A bare bones approach to literature-based discovery: an analysis of the raynaud's/fish-oil and migraine-magnesium discoveries in semantic space

  • Authors:
  • R. J. Cole;P. D. Bruza

  • Affiliations:
  • School of Info. Tech. and Elec. Eng., University of Queensland;Distributed Systems Technology Centre, University of Queensland

  • Venue:
  • DS'05 Proceedings of the 8th international conference on Discovery Science
  • Year:
  • 2005

Quantified Score

Hi-index 0.00

Visualization

Abstract

Literature discovery can be characterized as a goal directed search for previously unknown implicit knowledge captured within a collection of scientific articles. Swanson's serendipitous discovery of a treatment for Raynaud's disease by dietary fish-oil while browsing Medline, an online collection of biomedical literature, exemplifies such a discovery. By means of a series of experiments, the impact of stop words, various weighting schemes, discovery mechanisms, and contextual reduction are studied in relation to replicating the Raynaud/fish-oil and migraine-magnesium discoveries by operational means.

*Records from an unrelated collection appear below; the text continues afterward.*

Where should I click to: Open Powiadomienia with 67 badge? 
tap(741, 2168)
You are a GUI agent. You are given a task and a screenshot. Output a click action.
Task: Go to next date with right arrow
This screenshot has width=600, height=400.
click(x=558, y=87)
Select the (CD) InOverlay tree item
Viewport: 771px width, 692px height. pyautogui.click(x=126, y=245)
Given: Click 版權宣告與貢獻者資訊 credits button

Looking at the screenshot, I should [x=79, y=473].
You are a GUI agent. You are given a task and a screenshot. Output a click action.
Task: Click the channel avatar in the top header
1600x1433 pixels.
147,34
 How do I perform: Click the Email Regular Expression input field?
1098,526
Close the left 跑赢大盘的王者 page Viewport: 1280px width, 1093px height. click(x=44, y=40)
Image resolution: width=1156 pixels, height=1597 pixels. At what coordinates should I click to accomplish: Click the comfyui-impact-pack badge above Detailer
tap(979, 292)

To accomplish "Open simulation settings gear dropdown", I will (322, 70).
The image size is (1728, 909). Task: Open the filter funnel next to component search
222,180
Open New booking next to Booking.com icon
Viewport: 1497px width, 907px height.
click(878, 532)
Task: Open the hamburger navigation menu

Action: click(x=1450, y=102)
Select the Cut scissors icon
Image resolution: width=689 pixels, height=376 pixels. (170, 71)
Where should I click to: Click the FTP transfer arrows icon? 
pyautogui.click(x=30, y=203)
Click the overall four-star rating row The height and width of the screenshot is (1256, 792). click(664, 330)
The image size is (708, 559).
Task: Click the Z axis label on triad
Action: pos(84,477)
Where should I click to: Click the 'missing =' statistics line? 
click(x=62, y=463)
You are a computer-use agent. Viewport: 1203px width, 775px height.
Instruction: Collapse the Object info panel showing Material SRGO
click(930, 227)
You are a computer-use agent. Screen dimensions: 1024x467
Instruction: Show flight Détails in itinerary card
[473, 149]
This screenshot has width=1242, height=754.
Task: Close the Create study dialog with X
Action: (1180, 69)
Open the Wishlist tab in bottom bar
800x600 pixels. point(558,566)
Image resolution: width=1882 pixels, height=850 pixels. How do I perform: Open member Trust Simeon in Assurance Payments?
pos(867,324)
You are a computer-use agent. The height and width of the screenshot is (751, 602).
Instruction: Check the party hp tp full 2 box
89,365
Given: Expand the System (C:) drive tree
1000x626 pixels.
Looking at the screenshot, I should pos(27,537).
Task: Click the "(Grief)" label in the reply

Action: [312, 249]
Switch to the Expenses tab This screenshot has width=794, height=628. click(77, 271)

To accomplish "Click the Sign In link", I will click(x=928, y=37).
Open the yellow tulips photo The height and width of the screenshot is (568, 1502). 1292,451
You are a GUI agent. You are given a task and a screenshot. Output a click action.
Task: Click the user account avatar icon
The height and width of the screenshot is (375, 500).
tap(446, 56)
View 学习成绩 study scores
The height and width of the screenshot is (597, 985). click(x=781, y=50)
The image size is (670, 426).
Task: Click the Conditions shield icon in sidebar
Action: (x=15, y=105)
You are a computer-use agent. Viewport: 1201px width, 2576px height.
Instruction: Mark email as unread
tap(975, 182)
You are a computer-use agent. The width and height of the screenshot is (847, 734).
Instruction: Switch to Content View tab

Two aspects of discovery were brought under focus: (i) the discovery of intermediate, or B –terms, and (ii) the discovery of indirect A – C connections via the B–terms. A semantic space representation of the underlying corpus is computed and discoveries automated by computing associations between words in both higher and contextually reduced spaces. It was found that the discovery of B–terms and A – C connections can be achieved to an encouraging degree with a standard stop word list. In addition, no single weighting scheme seems to suffice. Log-likelihood appears to be potentially effective for leading to the discovery of B–terms, whereas both odds ratio and simple co-occurrence frequencies both facilitate the discovery of A – C connections. With regard to discovery mechanism, both semantic similarity (via cosine) and information flow computation seem promising for computing A – C connections, but more research is needed to understand their relative strengths and weaknesses. Discovery in a contextually reduced semantic space revealed mixed results.